| AIM OF THE EXERCISE |
Only the line containing "Task: Open the Settings alarm-clock icon" and the lines after it, through the end of the entries, should be output exactly.

| EXERCISE MATERIALS |

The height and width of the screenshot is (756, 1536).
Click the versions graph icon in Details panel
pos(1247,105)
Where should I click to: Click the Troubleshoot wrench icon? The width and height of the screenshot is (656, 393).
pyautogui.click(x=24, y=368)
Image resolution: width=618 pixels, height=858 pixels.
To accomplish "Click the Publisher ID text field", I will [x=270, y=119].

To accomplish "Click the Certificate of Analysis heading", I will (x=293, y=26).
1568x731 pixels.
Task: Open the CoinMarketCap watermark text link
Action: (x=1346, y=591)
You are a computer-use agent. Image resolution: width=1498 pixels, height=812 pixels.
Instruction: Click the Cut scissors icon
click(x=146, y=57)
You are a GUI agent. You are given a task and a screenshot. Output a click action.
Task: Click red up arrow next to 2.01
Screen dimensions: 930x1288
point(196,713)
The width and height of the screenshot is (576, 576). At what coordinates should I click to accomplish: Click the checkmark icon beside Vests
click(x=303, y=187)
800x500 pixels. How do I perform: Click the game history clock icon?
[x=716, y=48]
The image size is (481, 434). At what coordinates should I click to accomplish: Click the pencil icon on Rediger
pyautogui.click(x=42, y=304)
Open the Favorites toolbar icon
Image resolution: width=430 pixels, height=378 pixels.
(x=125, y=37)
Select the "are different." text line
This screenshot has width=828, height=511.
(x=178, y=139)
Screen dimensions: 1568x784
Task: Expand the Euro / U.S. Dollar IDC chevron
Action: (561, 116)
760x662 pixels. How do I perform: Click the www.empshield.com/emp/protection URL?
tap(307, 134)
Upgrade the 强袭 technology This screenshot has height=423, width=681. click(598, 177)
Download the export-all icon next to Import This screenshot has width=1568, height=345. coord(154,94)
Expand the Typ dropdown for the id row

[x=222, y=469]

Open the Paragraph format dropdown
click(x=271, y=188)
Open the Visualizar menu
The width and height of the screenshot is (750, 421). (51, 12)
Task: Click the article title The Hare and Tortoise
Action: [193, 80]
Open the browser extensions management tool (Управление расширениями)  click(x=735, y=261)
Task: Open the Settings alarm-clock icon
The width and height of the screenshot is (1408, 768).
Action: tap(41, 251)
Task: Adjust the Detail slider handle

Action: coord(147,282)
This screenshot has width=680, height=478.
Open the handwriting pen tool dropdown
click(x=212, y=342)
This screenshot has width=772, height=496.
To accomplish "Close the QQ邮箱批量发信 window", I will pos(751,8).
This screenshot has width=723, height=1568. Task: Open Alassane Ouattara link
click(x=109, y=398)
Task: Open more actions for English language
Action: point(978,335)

| RESULT OF THE EXERCISE |
Task: Open the Settings alarm-clock icon
The width and height of the screenshot is (1408, 768).
Action: tap(41, 251)
Task: Adjust the Detail slider handle

Action: coord(147,282)
This screenshot has width=680, height=478.
Open the handwriting pen tool dropdown
click(x=212, y=342)
This screenshot has width=772, height=496.
To accomplish "Close the QQ邮箱批量发信 window", I will pos(751,8).
This screenshot has width=723, height=1568. Task: Open Alassane Ouattara link
click(x=109, y=398)
Task: Open more actions for English language
Action: point(978,335)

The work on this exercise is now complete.